Materials provided
==========
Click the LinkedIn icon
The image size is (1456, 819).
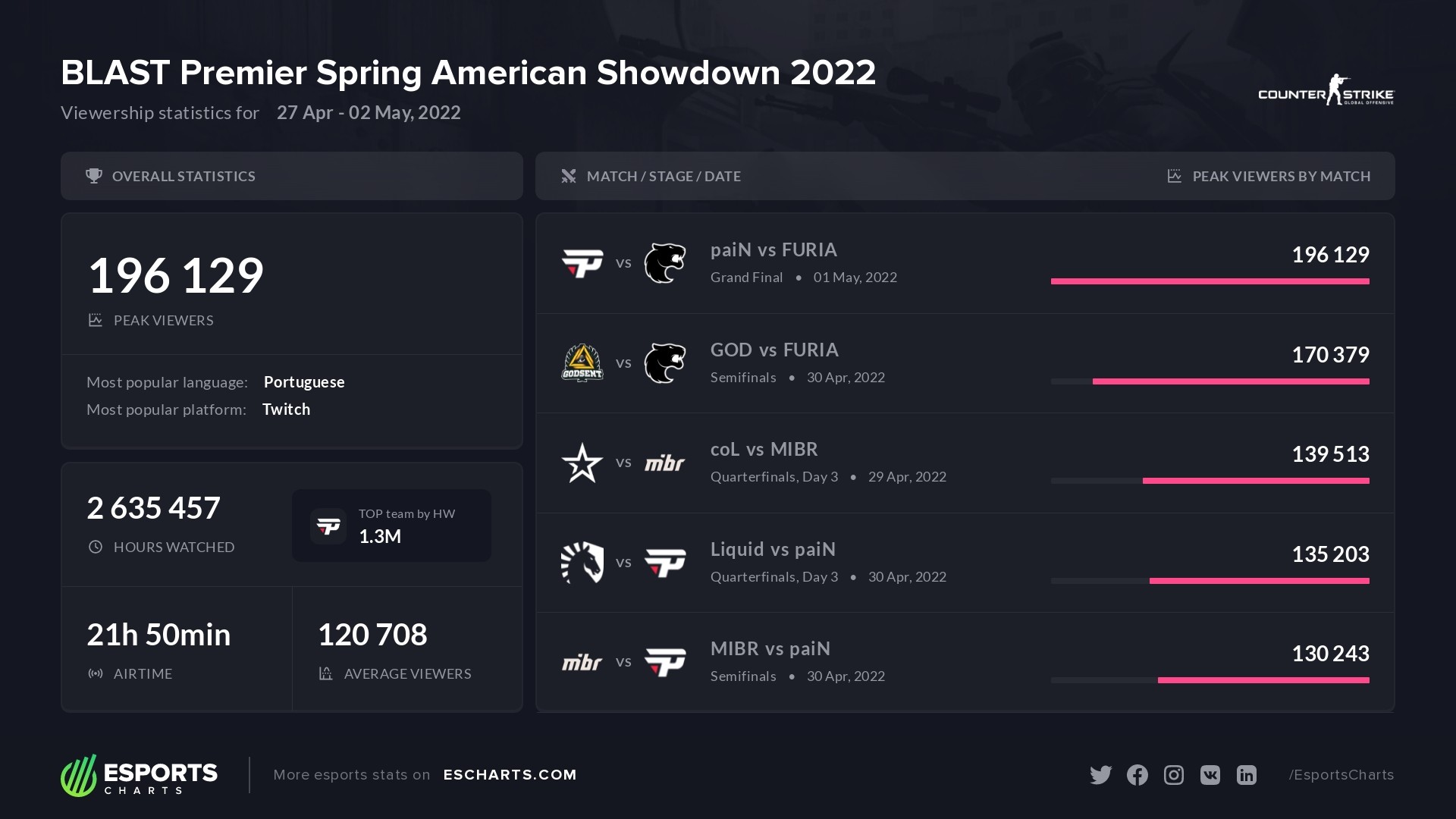coord(1246,774)
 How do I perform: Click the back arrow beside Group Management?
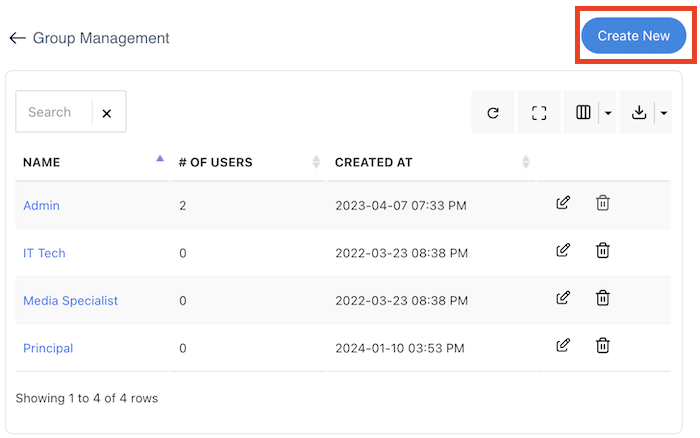pos(17,38)
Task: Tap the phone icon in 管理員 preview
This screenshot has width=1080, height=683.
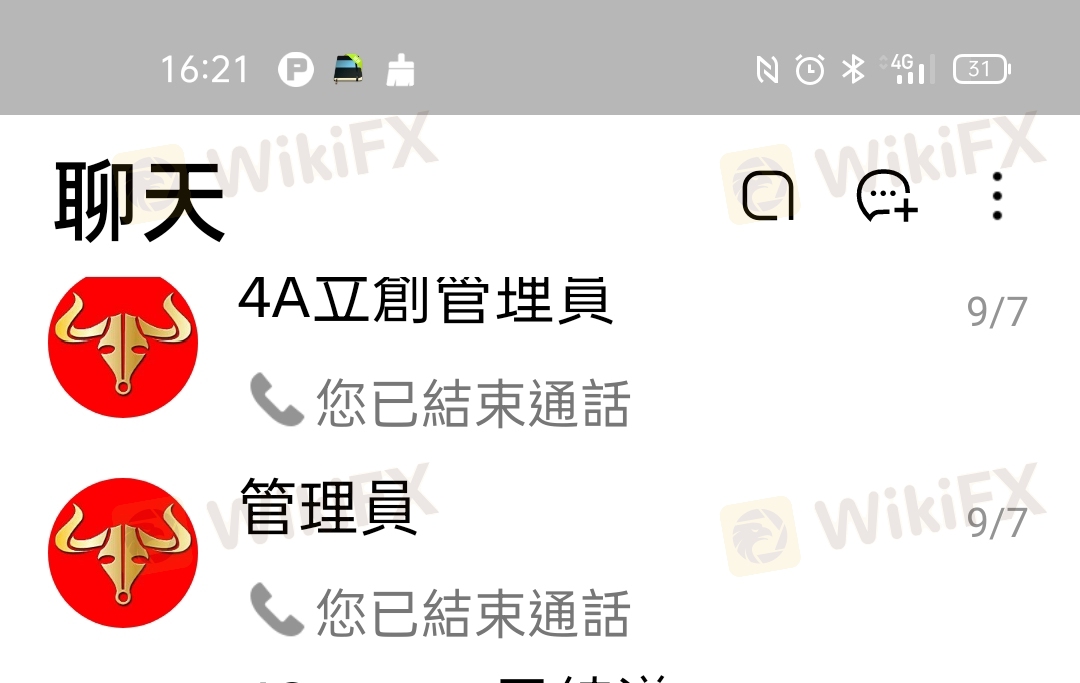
==========
About this task
All the lines above must be written out exactly, without a single picture.

Task solution
Click the LinkedIn icon
The image size is (1456, 819).
coord(1246,774)
 How do I perform: Click the back arrow beside Group Management?
pos(17,38)
Task: Tap the phone icon in 管理員 preview
This screenshot has width=1080, height=683.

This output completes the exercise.